颅脑损伤;核转录因子E2相关因子2;血红素加氧酶1;缺氧预处理
【Key words】Traumatic brain injury;Nuclear factor erythroid 2-related factor 2;Heme ox-ygenase-1;Hypoxic preconditioning
氧化应激在颅脑损伤后继发性病理改变中发挥了重要的作用,核转录因子E2相关因子2 (nuclear factor erythroid 2-related factor 2,Nrf2)是脊椎动物体内抗氧化应激的重要转录因子[1],由Nrf2调节的Nrf2-ARE通路能诱导血红素加氧酶1(heme oxygenase-1,HO-1)、醌氧化还原酶(NADPH∶quinone oxidoreductase-1,NQO1)等多种抗氧化酶的表达;研究表明颅脑损伤后Nrf2-ARE通路激活增加[2],参与损伤后的脑保护。通过建立缺氧预处理与自由落体颅脑损伤大鼠模型,探讨缺氧预处理对颅脑损伤大鼠皮层Nrf2和HO-1表达变化的影响,为缺氧训练及颅脑损伤救治提供理论依据。
材料与方法
一、器材和试剂
Feeney’s自由落体颅脑损伤模型(淮北正华生物科技公司),WDZ-2000微型电动手术电钻(上海晶杰医疗器械有限公司),低压氧舱(上海减压器厂),VN-180活塞式无油真空泵(昆山佑诚至信电机设备有限公司),Nrf2兔抗鼠多克隆抗体(美国Santa Cruz公司),HO-1羊抗鼠多克隆抗体(美国Santa Cruz公司),β-actin(美国Santa Cruz公司),RIPA细胞裂解液(碧云天生物技术研究所),SP-9000抗兔二步法免疫组化检测试剂盒(北京中杉金桥生物技术有限公司),PV-9003抗羊二步法免疫组化检测试剂盒(北京中杉金桥生物技术有限公司),辣根过氧化物酶标记二抗(北京中杉金桥生物技术有限公司)。
二、实验动物及分组
216只雄性健康SD大鼠,体质量220~250 g,由安徽医科大学动物实验中心提供,采用随机数字表法分为对照组(Con组,n=12)、缺氧预处理(HP组,n= 12)、颅脑损伤(TBI组,n=96)、缺氧预处理+颅脑损伤组(HP+TBI组,n=96)。TBI组与HP+TBI组根据伤后不同时间点处死分为1 h、3 h、6 h、12 h、24 h、3 d、7 d、14 d 8个亚组,每组12只。
三、模型制作及取材:
1.缺氧预处理模型制作:将大鼠放入低压舱,熟悉环境5 min后,连接真空泵,缓慢减压至﹣50 kPa(模拟5 500 m高度,设定标准大气压为0 kPa),持续恒压维持3 h后再缓慢升至标准大气压出舱。HP与HP+TBI组连续预处理3 d,Con与TBI组不行缺氧预处理。

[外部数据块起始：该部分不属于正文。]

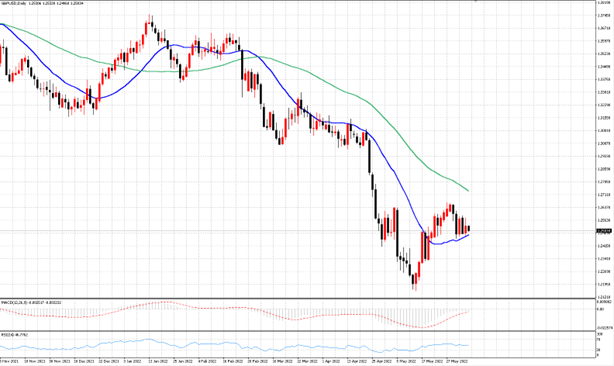The width and height of the screenshot is (614, 366).
Task: Click the most recent candlestick on the chart
Action: [469, 229]
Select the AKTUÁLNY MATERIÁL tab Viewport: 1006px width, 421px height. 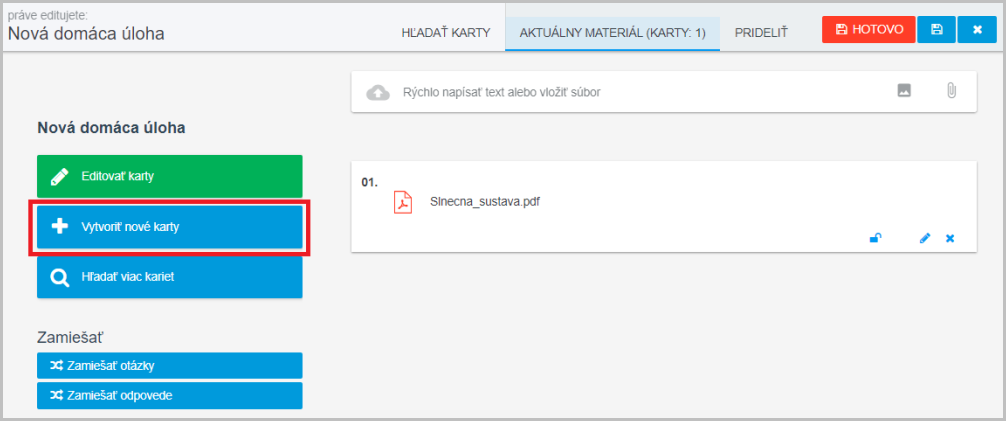click(612, 33)
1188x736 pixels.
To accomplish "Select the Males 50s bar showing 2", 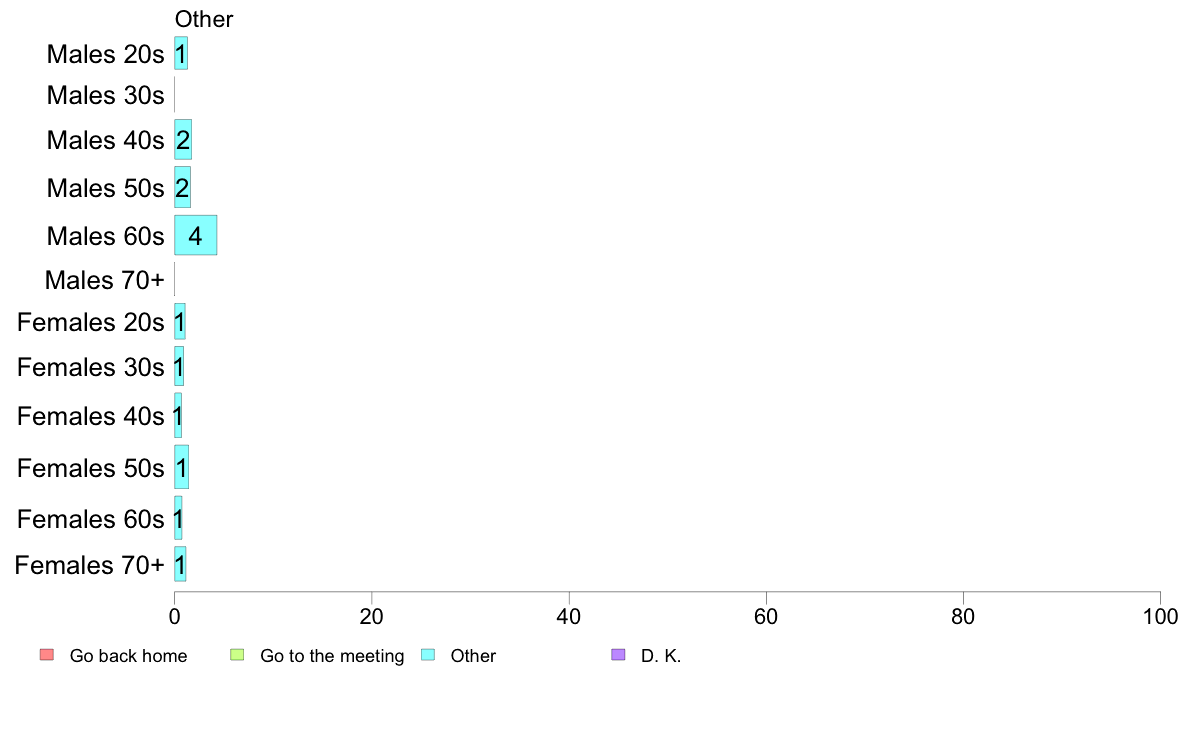I will pyautogui.click(x=183, y=187).
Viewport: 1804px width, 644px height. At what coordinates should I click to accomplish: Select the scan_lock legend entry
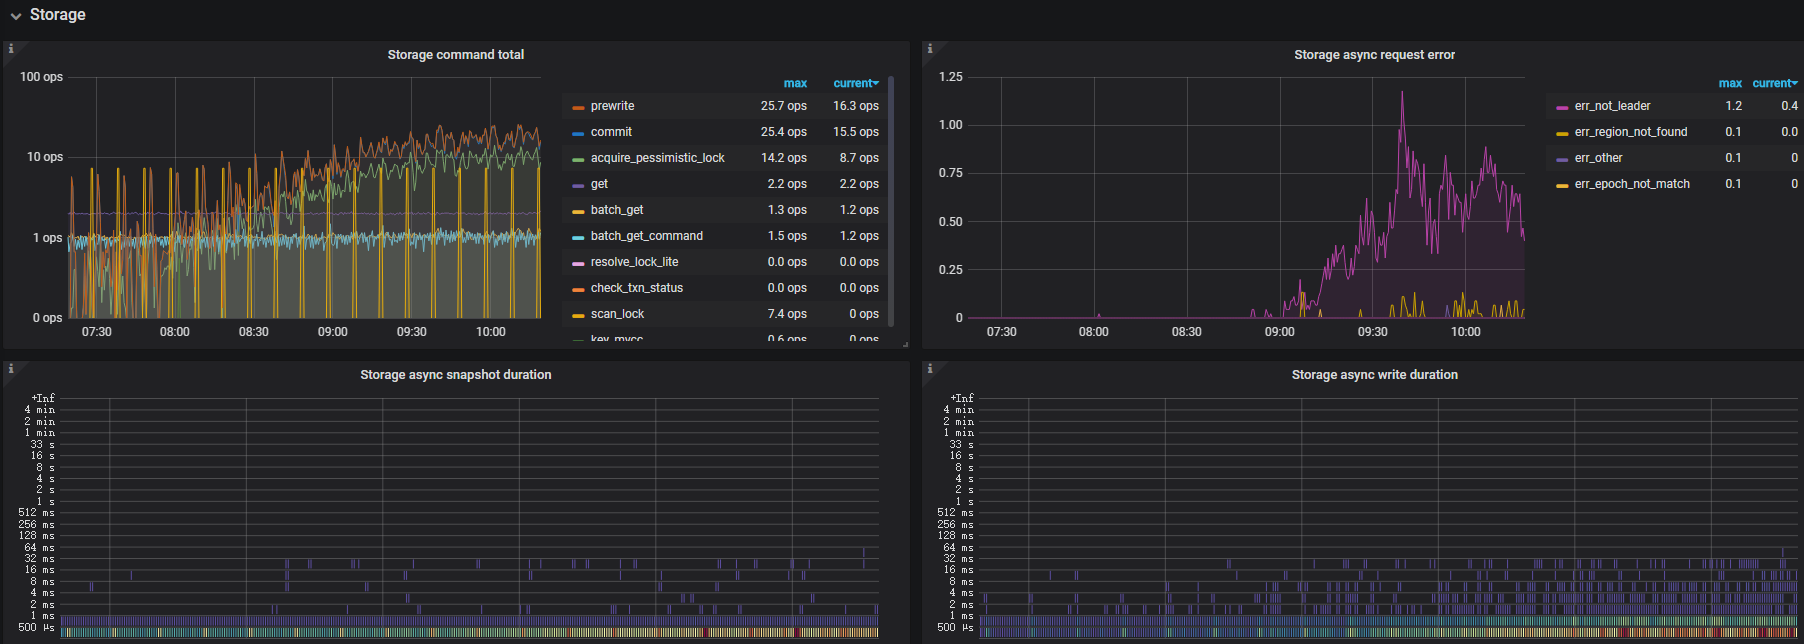pos(617,314)
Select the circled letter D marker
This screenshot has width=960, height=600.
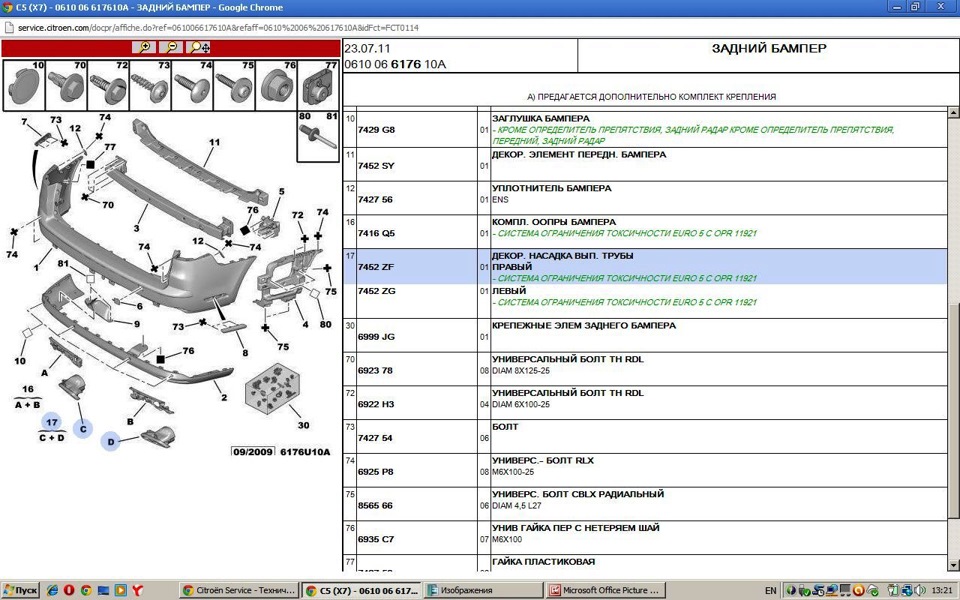108,439
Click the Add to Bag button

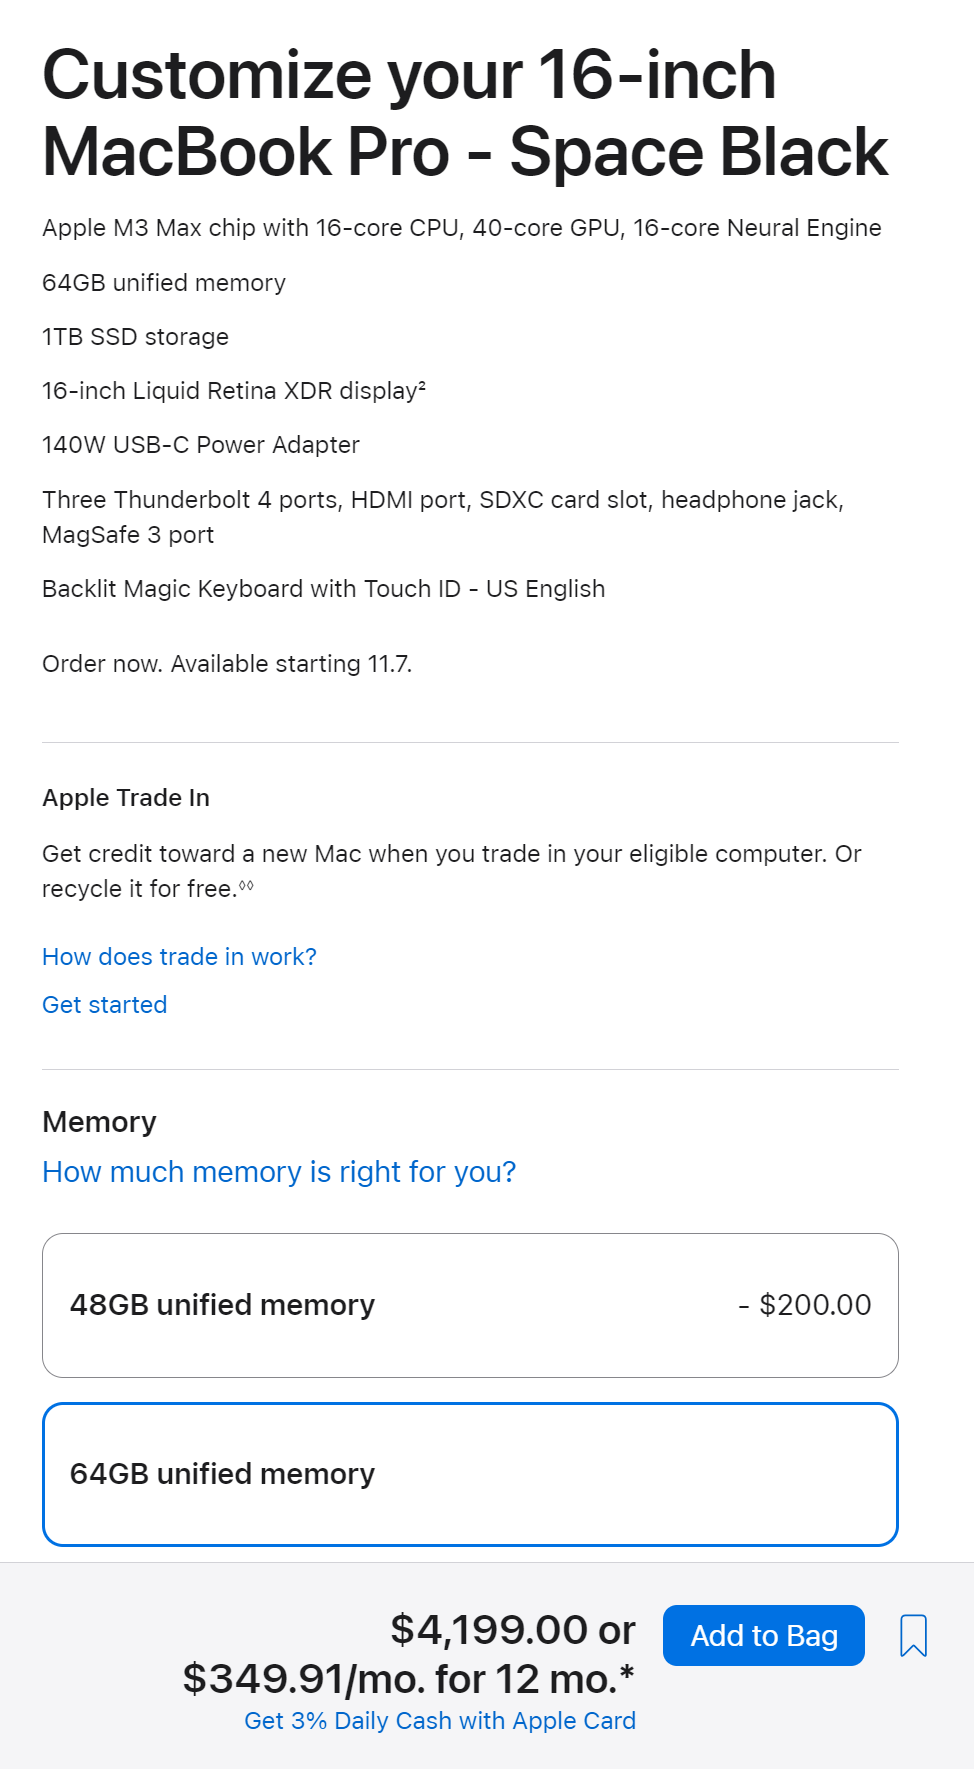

2.颅脑损伤模型制作:10%水合氯醛经腹腔注射将大鼠麻醉成功后,置于Feeney’s自由落体架,固定,消毒,沿头皮中线矢状切开头皮,剥离左顶部骨膜,暴露颅骨,于前囟后3 mm中线左侧旁开3 mm,紧靠冠状缝后用微型电动手术电钻开一直径5 mm的圆形骨窗,硬膜保持完整,50 g砝码25 cm高度自由落下撞击骨窗,打击后骨蜡封闭骨窗,并行头皮清创缝合术,保持大鼠呼吸道通畅,必要时给予心肺复苏。TBI组只行颅脑打击伤,HP+TBI组在连续3 d缺氧预处理结束1 d后行颅脑打击伤,Con与HP组不行颅脑打击伤。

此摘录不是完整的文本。